Higgins: So, what is the biggest lesson you learn by starting BeautyKind?
Davis: I think that probably the biggest lesson that I learn is, even if you have a great concept, which we think we have. You still need to find a way to grow awareness of that concept. The brand awareness of what you’re doing and telling that story. Tell the story and the impact that it’s having. I think that is one thing that I learned through J. Hilbrun, as well BeautyKind. It does make a difference and you really need to build that into your model and marketing plan. How are you going to reach that amount of people to build that amount of awareness?
Higgins: Since you are a growing business, how are the advances in technology changing the ways that your business is done?
Davis: It’s been incredible. The biggest thing is [that]tech is the most expensive than it has ever been. Now you need a mobile version and you need to have a tablet. So I think that the tech requirements on how wide you have to be in terms of different devices. Even though it has become less expensive, the amount you have to build for different devices and platforms has actually increased. Personalization is going to be a massive trend and opportunity for all e-commerce players, especially in beauty. That is where we really see an opportunity to personalize beauty. Like, when you come to our website, we know who you are. We should be serving you up what you want, not a standard home page — what you are not going to get in a retail store. Personalization in samples is a huge opportunity. So I think e-commerce will really provide that opportunity. I think that a traditional retailer really can’t do that till you reach that point of check out.
Higgins: In the future, in the next 10, 20 years, do you think that all retail business will be done online?
Davis: No, I definitely do not think that. I feel like it is going to be a blend. I don’t think that the big box stores that we have today will be what we have today. I think malls will be very different. [B malls] will become like a showroom mall, where there are all these little showrooms. I think that’s where it is going to change. I think the average square foot of a retailer is going to change. The inventory is going to be held elsewhere and shipped out. I think there is going to be a lot of change, in terms of the footprint and the shopping experience inside the store. But I think people still love to go to stores. When you look at the holidays, back to school, I think you see it. Millennials still like to go to the stores. Now, whether they buy there or browse will be determined. But I still think stores will be a part of our future. There will be a mix between stores and online, but I always think there will be lots of stores in the U.S.
Higgins: You seem to be a person, who looks into the future a lot and tries to figure out what’ s next. What will you like to do next regarding your career?
Davis: I would really love to see BeautyKind be successful. Take this idea and apply it to others vertical, and build what I’ll call Nordstrom for cause. So that is what we call “we-commerce” and that’s what I would really love to focus on.
Higgins: Where do you see yourself in about 20 years?

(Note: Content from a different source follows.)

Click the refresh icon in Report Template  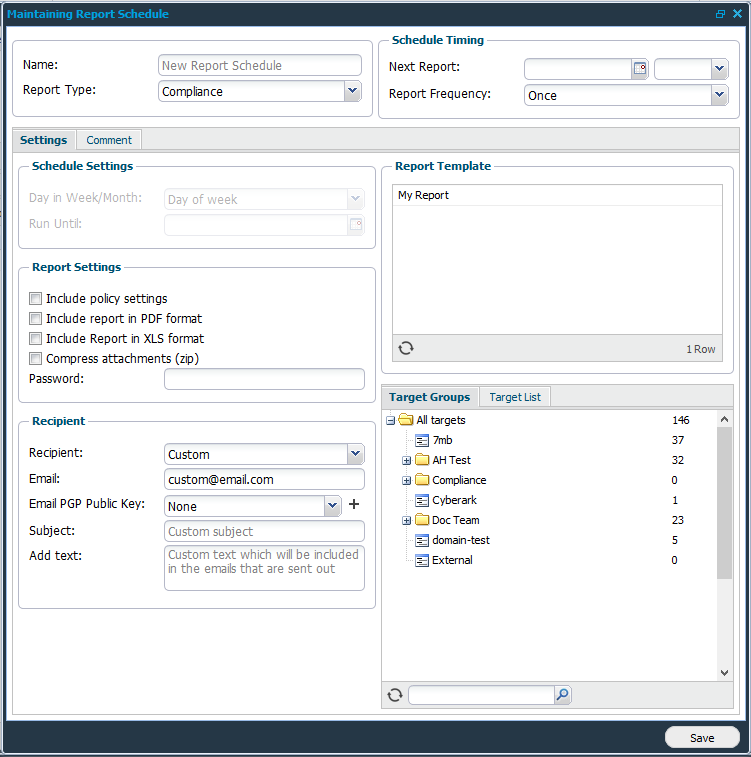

Davis: I don’t know, I never thought about it to be honest. I really don’t. I try to think out, but I don’t go pass a couple [of years]. Hopefully, we have been successful in we- commerce and get the whole concept out and have had a great impact.
Hil Davis is changing the way that we look at purchasing our favorite items. “We-commerce” is a growing concept that might take over retail market. Shop and donate to your favorite charities at the same.